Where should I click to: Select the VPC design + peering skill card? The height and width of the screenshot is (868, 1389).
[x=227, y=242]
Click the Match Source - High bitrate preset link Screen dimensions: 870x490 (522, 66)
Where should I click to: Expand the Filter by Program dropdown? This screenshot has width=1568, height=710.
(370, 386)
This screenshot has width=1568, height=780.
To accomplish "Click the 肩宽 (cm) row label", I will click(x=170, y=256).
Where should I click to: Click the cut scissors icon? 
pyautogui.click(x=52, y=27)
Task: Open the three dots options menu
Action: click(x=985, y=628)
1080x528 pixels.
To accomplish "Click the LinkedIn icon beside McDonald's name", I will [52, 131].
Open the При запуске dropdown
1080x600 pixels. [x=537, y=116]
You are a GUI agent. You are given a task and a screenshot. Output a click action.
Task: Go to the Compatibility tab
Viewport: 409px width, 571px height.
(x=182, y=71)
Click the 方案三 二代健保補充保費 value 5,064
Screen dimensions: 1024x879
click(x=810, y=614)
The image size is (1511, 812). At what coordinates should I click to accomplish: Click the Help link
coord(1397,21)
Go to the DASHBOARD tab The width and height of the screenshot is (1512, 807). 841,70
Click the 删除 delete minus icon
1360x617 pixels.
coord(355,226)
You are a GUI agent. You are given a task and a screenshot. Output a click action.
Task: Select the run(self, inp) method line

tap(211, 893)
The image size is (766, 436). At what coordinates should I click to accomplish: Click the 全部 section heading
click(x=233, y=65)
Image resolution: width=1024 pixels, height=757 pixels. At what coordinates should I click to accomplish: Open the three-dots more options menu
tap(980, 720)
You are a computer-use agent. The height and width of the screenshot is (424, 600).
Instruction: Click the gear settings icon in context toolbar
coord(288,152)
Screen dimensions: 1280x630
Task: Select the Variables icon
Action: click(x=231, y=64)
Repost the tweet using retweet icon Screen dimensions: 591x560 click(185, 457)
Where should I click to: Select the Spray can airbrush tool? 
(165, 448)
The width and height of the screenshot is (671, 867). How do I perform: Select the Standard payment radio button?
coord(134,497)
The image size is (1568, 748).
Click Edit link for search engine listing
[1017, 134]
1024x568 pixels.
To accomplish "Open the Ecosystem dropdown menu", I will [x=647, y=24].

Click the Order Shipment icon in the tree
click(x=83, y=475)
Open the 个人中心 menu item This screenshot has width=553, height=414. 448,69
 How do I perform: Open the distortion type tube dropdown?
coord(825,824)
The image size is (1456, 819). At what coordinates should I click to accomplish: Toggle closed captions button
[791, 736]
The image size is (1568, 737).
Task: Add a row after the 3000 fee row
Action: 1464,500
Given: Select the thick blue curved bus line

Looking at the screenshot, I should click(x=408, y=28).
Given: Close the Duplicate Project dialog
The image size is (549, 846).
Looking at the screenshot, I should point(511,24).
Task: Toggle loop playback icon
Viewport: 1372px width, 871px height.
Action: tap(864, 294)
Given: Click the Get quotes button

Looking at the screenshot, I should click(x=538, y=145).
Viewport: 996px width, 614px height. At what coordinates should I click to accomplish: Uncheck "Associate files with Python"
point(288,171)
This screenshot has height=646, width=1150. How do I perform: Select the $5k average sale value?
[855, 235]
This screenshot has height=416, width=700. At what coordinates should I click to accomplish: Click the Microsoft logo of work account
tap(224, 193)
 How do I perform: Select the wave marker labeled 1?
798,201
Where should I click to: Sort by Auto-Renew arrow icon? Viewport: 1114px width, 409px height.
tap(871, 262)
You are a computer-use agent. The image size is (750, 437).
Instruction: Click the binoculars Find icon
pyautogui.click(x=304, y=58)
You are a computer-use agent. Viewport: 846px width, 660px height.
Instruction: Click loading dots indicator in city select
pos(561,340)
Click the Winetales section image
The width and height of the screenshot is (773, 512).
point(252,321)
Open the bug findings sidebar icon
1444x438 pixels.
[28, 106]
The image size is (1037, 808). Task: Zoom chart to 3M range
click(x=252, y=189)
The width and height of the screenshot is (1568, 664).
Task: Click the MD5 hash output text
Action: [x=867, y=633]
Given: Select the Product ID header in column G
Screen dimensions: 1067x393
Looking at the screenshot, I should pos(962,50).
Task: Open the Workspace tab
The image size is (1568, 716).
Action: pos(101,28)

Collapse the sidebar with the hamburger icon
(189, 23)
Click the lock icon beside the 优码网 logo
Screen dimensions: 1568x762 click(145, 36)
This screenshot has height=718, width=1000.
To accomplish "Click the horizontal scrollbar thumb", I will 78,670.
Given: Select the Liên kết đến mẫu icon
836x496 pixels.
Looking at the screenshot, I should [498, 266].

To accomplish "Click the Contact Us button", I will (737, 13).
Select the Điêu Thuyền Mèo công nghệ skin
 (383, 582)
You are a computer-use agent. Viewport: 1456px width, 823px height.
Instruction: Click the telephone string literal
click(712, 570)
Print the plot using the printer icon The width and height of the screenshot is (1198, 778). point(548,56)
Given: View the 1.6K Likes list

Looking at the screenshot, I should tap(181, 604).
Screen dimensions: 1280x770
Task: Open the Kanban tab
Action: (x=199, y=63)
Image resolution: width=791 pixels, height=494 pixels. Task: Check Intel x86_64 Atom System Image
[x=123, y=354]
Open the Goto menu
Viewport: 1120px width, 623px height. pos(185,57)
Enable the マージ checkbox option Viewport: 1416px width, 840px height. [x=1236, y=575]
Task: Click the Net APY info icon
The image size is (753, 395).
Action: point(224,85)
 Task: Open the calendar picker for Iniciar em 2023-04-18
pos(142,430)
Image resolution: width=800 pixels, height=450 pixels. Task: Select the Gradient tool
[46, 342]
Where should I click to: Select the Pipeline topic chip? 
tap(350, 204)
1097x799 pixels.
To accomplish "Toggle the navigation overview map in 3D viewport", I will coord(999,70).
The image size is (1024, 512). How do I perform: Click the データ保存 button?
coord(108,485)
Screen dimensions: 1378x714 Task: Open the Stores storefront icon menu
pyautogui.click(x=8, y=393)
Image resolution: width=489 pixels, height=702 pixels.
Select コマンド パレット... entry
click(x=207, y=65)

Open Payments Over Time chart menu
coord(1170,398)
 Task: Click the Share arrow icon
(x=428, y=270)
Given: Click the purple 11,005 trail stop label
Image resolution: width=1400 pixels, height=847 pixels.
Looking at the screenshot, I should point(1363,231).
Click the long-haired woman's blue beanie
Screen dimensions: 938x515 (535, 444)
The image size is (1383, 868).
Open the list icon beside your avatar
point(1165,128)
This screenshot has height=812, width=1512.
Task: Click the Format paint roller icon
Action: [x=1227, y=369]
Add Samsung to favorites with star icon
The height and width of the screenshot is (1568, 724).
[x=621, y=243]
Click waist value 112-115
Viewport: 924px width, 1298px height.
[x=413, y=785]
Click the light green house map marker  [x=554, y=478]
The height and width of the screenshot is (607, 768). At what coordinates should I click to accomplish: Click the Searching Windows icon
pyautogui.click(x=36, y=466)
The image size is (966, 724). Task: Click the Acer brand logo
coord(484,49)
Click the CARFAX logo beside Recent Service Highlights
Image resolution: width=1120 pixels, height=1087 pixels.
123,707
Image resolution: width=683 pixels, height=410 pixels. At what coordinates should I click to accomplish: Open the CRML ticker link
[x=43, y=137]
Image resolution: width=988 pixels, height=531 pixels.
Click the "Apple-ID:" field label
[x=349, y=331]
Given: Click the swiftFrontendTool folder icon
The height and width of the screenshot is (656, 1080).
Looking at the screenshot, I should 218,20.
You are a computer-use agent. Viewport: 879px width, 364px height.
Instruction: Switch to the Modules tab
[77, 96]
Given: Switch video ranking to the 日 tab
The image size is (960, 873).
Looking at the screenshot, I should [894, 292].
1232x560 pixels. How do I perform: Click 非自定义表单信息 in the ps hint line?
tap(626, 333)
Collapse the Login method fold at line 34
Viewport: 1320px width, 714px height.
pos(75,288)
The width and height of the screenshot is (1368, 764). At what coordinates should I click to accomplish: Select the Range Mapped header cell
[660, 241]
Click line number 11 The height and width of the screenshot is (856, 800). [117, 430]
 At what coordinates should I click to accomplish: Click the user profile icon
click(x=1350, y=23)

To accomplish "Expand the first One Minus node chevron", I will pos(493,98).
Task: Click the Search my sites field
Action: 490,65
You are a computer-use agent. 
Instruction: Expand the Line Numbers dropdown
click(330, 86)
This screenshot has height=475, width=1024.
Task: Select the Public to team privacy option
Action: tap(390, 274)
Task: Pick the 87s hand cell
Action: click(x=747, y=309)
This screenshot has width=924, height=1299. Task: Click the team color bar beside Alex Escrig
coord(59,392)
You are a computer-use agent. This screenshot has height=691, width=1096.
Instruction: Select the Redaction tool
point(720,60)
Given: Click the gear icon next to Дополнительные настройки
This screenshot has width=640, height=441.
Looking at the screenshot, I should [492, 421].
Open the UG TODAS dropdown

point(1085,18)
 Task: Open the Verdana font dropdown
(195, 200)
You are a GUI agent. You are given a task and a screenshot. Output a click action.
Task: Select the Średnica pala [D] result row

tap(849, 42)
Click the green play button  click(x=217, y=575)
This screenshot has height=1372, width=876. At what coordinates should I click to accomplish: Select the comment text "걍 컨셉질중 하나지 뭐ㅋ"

■ ■ ■ ■ ■ ■ ■

* **Work instructions**:
Starting with the line that holds "Task: Open the Verdana font dropdown" and ending with the line that holds "Click the green", retype every line in the data above exactly, and nothing else.

* **Response for this exercise**:
 Task: Open the Verdana font dropdown
(195, 200)
You are a GUI agent. You are given a task and a screenshot. Output a click action.
Task: Select the Średnica pala [D] result row

tap(849, 42)
Click the green play button  click(x=217, y=575)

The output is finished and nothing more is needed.